Laura Hutton (BROADWAY BABY)


Laura Hutton’s prose style is best described as ‘plodding’. It’s like a fat man walking down some uneven steps in a thick mist with a low-powered torch.  Hutton is always looking at what’s directly in front of her, holding onto the handrail of tangible forms: This happened, then this happened (liked that); this happened, wasn’t so keen on it, it ended.

Whether Hutton is unwilling or unable to draw her observations into a broader overview is unclear, but she seems content to just tell the reader what she saw, followed by some folksy, and usually quite pointless, aside. “We are even treated to a spot of spoken word, the hip and modern way to rant,” she says of Carly Smallman.

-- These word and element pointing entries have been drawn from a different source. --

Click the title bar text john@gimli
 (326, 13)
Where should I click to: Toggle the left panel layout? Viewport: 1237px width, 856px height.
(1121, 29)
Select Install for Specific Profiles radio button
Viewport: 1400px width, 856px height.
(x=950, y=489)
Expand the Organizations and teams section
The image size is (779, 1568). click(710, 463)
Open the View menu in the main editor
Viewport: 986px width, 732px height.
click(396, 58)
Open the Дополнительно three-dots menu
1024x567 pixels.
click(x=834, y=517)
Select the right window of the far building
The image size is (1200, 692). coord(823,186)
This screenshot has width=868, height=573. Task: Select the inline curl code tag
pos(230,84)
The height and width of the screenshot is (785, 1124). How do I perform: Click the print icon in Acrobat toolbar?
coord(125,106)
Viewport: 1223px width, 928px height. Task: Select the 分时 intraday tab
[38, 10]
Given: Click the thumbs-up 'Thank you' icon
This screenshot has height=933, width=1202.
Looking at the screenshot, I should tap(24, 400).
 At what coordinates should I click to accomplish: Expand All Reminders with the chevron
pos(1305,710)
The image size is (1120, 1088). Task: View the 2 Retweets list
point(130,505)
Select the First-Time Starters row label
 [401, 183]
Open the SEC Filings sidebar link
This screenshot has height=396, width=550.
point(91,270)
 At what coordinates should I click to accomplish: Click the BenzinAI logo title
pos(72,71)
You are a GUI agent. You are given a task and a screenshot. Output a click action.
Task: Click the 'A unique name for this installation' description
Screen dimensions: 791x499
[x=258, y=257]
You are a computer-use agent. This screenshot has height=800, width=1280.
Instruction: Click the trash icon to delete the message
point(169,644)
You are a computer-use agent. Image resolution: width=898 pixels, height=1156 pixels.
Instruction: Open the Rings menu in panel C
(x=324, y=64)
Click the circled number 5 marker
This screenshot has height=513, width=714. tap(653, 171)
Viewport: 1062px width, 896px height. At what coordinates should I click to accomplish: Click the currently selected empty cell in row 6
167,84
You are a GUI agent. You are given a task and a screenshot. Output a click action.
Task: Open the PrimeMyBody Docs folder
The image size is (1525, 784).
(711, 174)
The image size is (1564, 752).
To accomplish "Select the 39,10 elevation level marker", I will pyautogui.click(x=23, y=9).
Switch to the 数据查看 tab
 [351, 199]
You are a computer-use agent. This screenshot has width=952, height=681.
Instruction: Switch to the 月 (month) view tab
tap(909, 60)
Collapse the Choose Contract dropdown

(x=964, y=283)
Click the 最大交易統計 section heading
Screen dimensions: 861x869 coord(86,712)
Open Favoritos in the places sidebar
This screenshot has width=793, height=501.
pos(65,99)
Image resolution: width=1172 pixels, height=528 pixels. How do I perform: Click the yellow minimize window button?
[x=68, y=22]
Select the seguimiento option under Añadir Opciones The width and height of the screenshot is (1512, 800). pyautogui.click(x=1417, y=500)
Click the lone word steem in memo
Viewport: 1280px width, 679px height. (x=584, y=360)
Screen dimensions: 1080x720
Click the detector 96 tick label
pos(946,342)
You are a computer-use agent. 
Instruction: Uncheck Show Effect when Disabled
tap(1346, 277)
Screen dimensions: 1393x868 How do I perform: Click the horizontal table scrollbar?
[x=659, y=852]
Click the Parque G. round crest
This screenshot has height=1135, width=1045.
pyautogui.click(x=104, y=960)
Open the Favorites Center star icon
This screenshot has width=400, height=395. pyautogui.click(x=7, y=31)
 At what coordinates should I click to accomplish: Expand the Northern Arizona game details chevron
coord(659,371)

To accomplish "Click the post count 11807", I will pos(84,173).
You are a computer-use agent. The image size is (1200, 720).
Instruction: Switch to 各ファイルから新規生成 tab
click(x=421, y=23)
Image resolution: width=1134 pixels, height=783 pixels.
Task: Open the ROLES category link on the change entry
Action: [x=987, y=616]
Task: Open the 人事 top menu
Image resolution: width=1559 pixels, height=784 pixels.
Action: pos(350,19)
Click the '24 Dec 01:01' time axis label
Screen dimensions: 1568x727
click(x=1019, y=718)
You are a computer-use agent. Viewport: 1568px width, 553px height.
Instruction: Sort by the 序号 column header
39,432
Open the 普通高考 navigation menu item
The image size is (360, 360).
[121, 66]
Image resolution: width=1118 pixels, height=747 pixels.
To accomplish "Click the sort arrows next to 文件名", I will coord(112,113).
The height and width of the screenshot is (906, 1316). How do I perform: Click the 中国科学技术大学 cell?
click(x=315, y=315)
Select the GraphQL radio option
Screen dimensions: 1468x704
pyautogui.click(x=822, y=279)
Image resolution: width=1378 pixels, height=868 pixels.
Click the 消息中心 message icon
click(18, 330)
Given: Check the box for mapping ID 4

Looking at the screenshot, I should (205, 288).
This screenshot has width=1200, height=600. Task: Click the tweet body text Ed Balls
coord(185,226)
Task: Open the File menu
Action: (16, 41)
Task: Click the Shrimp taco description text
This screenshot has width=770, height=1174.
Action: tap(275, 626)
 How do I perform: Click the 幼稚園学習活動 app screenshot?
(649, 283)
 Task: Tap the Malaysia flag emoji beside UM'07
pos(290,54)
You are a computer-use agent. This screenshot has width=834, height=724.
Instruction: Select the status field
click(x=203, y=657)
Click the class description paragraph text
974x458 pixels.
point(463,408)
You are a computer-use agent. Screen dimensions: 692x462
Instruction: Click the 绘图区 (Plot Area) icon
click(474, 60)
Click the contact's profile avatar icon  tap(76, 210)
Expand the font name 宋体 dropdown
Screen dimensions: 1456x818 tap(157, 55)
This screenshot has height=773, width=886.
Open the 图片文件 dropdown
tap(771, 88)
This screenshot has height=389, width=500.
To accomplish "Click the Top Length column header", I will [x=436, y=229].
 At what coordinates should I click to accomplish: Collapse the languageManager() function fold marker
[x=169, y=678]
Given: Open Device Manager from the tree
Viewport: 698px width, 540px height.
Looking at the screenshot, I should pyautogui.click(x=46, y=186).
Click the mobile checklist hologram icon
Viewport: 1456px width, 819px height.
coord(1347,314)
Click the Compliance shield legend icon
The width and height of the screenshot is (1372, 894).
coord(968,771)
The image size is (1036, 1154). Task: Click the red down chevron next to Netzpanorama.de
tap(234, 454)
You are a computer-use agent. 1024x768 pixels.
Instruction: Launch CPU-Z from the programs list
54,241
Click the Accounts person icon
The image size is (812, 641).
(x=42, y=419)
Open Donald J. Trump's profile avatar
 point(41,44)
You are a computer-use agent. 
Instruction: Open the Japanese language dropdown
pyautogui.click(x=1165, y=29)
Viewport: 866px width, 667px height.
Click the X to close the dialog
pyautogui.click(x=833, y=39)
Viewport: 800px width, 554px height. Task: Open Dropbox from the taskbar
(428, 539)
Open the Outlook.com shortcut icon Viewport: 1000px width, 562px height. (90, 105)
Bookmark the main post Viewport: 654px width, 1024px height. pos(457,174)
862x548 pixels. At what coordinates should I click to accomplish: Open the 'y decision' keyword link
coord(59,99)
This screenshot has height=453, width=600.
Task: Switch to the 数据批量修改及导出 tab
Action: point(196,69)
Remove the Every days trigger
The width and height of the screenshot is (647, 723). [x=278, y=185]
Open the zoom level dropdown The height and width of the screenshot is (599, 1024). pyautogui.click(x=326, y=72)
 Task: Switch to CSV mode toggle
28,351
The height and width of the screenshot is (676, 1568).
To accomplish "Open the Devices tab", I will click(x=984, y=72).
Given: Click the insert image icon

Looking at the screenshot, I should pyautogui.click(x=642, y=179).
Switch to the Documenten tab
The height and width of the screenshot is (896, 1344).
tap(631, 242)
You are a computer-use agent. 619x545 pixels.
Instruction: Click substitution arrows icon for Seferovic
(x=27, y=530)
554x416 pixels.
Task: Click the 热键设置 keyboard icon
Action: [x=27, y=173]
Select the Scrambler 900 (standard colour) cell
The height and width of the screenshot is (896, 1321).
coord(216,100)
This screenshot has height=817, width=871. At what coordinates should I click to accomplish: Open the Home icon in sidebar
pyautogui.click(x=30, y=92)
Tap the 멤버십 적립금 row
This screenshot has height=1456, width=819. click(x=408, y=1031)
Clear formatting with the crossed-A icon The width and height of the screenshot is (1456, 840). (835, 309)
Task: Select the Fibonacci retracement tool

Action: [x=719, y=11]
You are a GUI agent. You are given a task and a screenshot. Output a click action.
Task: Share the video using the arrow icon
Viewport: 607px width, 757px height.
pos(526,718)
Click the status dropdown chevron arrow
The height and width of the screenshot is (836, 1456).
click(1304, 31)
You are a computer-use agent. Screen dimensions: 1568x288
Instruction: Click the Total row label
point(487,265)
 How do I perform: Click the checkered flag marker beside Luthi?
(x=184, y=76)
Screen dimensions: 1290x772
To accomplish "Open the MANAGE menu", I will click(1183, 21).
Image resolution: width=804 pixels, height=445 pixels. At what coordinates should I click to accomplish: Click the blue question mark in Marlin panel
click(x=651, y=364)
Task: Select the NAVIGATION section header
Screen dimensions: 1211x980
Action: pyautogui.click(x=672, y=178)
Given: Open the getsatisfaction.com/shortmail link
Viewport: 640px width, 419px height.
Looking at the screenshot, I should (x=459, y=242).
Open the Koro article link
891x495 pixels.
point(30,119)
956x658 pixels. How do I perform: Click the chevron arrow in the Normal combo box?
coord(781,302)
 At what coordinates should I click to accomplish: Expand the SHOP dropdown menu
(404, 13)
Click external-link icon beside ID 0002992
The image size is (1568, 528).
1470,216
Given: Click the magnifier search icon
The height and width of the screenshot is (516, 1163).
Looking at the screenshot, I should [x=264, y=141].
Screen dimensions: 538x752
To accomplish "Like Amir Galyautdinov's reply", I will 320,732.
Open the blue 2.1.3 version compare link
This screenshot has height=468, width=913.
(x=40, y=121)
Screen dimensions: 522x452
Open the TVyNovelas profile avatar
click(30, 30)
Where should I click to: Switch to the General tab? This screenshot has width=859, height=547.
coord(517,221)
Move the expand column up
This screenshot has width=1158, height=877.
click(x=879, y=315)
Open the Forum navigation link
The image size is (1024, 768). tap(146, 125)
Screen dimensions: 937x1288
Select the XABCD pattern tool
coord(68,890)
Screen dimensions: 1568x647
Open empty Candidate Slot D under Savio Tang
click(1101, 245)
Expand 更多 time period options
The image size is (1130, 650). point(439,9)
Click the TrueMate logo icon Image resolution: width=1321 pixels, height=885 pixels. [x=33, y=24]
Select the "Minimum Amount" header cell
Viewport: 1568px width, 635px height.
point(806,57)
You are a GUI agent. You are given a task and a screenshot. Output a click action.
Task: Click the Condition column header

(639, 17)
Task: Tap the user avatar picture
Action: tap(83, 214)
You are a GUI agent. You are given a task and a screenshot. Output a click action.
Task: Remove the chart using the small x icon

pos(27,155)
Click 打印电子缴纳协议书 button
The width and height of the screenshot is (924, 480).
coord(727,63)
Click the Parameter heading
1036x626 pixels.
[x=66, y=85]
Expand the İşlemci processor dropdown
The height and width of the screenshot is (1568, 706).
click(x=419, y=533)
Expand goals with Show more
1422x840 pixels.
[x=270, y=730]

It’s with reviewers like this that you start to see why the much-debated star system came about: some reviewers are actually so ineloquent that without the stars we would be left none the wiser about how they felt. So vague are Hutton’s musings that even the theatre piece Emelie Autumn, which she awards only one star, actually sounds rather good from the writeup. Only Severe Blether Warning gets her unambiguously cross.. “I’m fairly sure a monkey could stand on stage and make fart noises,” she says – not realising, perhaps, that such a show would be a strong contender for, at the very least, the Amused Moose prize.

I’m fairly sure a monkey could write a better review. Oh hang on – one just has.